┌────────
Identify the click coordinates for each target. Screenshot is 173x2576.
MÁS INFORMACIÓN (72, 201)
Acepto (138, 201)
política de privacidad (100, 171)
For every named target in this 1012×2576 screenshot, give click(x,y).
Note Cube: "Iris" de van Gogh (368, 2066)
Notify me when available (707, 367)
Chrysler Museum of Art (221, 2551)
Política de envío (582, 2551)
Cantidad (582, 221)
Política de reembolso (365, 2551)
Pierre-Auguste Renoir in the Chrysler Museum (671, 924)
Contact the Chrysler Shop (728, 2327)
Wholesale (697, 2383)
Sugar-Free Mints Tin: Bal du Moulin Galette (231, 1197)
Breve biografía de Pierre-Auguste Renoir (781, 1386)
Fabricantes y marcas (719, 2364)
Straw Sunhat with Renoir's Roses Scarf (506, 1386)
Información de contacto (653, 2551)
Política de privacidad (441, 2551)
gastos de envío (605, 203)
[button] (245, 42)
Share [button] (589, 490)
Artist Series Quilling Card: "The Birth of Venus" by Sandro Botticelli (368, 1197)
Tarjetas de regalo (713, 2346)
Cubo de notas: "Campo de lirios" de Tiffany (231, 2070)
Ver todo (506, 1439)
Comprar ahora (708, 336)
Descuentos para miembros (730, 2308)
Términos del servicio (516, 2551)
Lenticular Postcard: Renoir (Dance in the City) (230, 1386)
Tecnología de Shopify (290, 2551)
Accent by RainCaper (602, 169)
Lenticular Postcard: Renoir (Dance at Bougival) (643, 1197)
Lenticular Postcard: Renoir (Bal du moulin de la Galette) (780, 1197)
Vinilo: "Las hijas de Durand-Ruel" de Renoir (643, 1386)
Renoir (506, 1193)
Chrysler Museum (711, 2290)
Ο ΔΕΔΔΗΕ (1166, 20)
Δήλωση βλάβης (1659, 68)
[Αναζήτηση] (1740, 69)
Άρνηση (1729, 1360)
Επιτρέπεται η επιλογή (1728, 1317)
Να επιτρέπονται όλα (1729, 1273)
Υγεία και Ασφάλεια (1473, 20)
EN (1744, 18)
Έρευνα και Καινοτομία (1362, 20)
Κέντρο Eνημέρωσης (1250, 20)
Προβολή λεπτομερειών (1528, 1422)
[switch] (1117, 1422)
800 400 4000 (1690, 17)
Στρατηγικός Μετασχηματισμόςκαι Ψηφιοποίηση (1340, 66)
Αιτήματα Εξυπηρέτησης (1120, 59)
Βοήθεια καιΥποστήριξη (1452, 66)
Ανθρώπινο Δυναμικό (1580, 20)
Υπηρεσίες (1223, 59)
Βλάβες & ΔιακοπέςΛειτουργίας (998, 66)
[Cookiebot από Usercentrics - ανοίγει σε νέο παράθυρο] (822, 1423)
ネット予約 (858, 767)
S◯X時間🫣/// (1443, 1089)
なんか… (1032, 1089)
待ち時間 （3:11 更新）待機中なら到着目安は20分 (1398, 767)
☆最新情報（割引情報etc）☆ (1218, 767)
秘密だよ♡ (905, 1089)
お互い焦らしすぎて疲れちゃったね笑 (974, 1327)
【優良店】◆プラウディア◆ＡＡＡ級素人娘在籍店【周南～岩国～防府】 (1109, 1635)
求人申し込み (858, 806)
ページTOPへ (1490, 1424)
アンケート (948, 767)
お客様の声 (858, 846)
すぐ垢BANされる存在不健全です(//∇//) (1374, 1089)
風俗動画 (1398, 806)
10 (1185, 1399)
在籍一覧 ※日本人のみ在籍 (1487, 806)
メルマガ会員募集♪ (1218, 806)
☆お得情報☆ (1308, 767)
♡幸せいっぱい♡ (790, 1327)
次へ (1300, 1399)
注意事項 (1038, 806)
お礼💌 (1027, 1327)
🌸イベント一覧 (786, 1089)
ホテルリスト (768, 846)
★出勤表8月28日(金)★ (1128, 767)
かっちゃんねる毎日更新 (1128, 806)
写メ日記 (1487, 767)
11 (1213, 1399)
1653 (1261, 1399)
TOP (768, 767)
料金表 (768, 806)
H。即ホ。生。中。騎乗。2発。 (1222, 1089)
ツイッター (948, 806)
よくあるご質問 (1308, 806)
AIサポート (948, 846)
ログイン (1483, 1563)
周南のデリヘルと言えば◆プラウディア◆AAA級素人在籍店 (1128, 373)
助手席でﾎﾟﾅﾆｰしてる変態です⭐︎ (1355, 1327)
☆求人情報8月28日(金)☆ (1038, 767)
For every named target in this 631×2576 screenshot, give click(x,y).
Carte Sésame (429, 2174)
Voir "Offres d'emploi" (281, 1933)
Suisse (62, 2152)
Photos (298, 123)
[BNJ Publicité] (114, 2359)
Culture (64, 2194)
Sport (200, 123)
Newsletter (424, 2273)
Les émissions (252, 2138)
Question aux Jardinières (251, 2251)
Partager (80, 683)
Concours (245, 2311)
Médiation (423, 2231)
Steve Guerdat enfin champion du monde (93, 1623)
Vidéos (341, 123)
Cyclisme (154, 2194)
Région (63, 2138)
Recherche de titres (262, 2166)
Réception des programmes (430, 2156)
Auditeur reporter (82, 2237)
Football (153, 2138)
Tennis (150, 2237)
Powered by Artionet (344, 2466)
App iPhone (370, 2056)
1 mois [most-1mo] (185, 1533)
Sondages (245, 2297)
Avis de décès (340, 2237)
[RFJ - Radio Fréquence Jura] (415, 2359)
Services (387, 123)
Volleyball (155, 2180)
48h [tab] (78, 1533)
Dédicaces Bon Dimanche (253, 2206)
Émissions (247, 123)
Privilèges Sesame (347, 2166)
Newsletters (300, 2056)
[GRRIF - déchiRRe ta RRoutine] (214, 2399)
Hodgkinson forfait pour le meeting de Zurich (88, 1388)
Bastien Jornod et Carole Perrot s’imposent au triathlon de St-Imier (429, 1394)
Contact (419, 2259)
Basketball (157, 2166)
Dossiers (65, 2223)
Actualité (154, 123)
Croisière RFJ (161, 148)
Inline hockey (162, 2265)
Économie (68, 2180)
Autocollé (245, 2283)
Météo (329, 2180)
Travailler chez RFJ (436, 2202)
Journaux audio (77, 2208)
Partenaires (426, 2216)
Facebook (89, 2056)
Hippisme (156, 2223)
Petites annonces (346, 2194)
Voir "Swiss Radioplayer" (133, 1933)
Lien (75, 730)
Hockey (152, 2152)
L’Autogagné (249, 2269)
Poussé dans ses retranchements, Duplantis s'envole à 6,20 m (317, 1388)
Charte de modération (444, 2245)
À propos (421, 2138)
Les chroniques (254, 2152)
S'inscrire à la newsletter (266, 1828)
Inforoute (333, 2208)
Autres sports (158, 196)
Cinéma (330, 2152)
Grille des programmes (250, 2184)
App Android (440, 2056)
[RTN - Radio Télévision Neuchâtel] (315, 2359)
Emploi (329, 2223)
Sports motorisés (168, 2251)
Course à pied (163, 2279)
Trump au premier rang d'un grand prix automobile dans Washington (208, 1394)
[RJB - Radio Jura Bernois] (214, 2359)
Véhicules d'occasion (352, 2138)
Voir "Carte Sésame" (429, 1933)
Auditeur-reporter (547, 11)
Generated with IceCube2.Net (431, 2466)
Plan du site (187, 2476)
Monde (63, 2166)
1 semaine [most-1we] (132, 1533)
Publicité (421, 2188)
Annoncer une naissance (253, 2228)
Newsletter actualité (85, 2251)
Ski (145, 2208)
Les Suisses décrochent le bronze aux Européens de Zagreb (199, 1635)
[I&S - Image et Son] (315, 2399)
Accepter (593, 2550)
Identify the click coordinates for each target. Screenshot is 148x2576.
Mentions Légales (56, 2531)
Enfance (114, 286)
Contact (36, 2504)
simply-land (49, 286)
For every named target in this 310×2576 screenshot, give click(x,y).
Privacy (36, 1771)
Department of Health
└────────
**Brief:**
What is needed is a word-for-word copy of the records above, from the first line through the line that contains "Notify me when available (707, 367)".

**Solution for this task:**
Identify the click coordinates for each target. Screenshot is 173x2576.
MÁS INFORMACIÓN (72, 201)
Acepto (138, 201)
política de privacidad (100, 171)
For every named target in this 1012×2576 screenshot, give click(x,y).
Note Cube: "Iris" de van Gogh (368, 2066)
Notify me when available (707, 367)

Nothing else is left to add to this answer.